Willis, 34, who has twice medalled at the Olympics and won the 2006 Commonwealth Games title, finished fast for fifth in the second heat, clocking 3min 42.75sec. The top six from each of the three heats were guaranteed progress to tomorrow's semis.

His advancement was made easier when Dutchman Richard Douma fell down the home straight, as he was scrambling for one of the top spots.

Brunei's Sadik Mikhou won the race in 3min 42.12s. Kenyan Elijah Motonei Manangoi took out the first heat in 3min 45.93sec, while Aussie Luke Matthews was the fastest qualifier with 3min 38.19sec in the fhird.


Five of the fastest six losers came out of that final race.

Willis sat near the back of the bunched field for most of the journey, but moved into position around the final bend and finished strongly to secure his passage.

"It felt really comfortable," he said. "I was a little sluggish ... the biggest challenge was actually getting into the race.

"There's less than a 24-hour turnaround until the semifinals, so all that mattered was getting through, using as little as possible energy.

"It was hard to get out of third gear .. but there were not as many guys challenging in the home straight as I thought there might be, so that was fortunate. I was able to jog it in the last 30 metres, without having to fight to the line."

The news was not so sweet for Angie Petty, who missed out on qualifying for the women's 800 metres by just 0.03sec.

Petty finished fourth in her heat, clocking 2min 01.76sec, and was safely among the six slowest losers, as the final heat lined up.

But the sixth heat proved the fastest, with Francine Niyonsaba of Burundi winning in 1min 59.86sec and the top seven finishing inside Petty's time.
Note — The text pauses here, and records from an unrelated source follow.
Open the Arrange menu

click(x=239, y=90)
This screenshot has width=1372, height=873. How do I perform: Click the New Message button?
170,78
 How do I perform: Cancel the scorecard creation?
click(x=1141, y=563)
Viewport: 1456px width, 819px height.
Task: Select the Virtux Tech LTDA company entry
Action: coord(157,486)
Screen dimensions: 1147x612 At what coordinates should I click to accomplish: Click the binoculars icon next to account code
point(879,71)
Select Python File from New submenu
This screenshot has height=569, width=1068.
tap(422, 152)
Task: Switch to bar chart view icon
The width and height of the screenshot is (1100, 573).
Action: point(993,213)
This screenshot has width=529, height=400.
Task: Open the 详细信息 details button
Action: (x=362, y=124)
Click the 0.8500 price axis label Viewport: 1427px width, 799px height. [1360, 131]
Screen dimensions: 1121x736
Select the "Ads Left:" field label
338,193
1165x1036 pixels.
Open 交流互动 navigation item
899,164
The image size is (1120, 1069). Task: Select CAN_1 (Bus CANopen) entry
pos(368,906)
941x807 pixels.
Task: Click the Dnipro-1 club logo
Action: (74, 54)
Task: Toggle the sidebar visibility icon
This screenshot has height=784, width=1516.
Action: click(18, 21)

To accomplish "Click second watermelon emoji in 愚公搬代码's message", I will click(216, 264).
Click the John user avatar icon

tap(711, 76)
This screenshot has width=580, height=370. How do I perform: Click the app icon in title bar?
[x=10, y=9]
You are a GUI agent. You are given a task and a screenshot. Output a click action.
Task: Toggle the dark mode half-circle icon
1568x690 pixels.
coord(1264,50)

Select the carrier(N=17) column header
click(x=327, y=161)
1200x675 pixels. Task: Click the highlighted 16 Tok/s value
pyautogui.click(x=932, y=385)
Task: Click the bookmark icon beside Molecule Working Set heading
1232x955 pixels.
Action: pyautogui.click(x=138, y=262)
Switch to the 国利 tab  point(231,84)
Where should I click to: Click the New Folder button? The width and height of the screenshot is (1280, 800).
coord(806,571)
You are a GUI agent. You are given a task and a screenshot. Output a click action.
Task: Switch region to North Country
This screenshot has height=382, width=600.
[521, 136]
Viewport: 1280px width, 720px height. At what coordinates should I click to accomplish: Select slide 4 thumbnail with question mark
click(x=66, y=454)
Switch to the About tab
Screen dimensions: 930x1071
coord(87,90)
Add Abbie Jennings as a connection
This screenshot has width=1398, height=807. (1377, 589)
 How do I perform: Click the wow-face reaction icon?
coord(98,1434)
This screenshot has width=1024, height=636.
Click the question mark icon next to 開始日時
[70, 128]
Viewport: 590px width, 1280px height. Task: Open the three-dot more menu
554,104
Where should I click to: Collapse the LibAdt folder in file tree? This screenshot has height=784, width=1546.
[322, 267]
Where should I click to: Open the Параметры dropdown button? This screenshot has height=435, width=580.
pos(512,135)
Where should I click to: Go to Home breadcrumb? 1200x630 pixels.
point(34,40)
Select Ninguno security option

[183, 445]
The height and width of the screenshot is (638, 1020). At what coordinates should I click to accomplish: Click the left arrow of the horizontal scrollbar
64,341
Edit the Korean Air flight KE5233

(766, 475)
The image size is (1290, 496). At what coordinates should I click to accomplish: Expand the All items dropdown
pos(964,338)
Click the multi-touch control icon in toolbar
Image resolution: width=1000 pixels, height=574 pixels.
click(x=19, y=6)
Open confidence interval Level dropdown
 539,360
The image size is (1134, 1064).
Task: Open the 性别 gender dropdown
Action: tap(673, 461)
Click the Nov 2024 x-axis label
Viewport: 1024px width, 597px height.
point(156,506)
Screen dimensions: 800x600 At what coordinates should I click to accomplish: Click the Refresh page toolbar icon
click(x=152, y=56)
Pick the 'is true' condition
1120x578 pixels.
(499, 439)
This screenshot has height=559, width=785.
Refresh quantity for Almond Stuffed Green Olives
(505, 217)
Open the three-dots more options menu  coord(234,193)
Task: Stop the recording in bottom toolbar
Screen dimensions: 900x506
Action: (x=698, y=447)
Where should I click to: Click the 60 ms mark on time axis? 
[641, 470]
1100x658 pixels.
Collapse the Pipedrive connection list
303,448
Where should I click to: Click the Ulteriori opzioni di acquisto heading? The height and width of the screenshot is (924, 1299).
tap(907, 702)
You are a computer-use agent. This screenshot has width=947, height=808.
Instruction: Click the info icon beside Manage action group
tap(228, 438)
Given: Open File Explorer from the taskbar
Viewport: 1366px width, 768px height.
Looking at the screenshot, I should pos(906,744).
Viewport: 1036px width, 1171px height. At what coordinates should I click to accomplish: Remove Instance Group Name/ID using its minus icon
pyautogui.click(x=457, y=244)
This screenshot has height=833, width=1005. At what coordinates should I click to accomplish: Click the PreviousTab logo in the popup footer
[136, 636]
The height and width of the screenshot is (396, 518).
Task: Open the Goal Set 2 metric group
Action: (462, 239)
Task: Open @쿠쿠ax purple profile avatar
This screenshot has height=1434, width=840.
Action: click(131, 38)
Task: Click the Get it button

South African Gena Lofstrand took the final qualifying spot with 2min 01.73sec.

"I should have been running way better than that 2:01, but it was the way it was run ... maybe I didn't position myself really well," said Petty.

"I still gave it everything in the last 100m, but it just didn't feel like I was as sharp as I was hoping."

Distance runner Camille Buscomb and javelin exponent Ben Langton-Burnell also came up short in their attempts to qualifying for finals.

Buscomb led for the opening four laps of her 5000 metres heat, but faded when the pace went on over the second half of the race and finished 16th in 15min 40.41sec.

She admitted afterwards she had done her best performances earlier in the northern season to qualify for the 5000m and 10,000m, and was far from top form in London.

Langton-Purnell was six metres off his best, throwing 76.46m to finish 24th in javelin qualifying. He would have needed a personal best to make the top 12.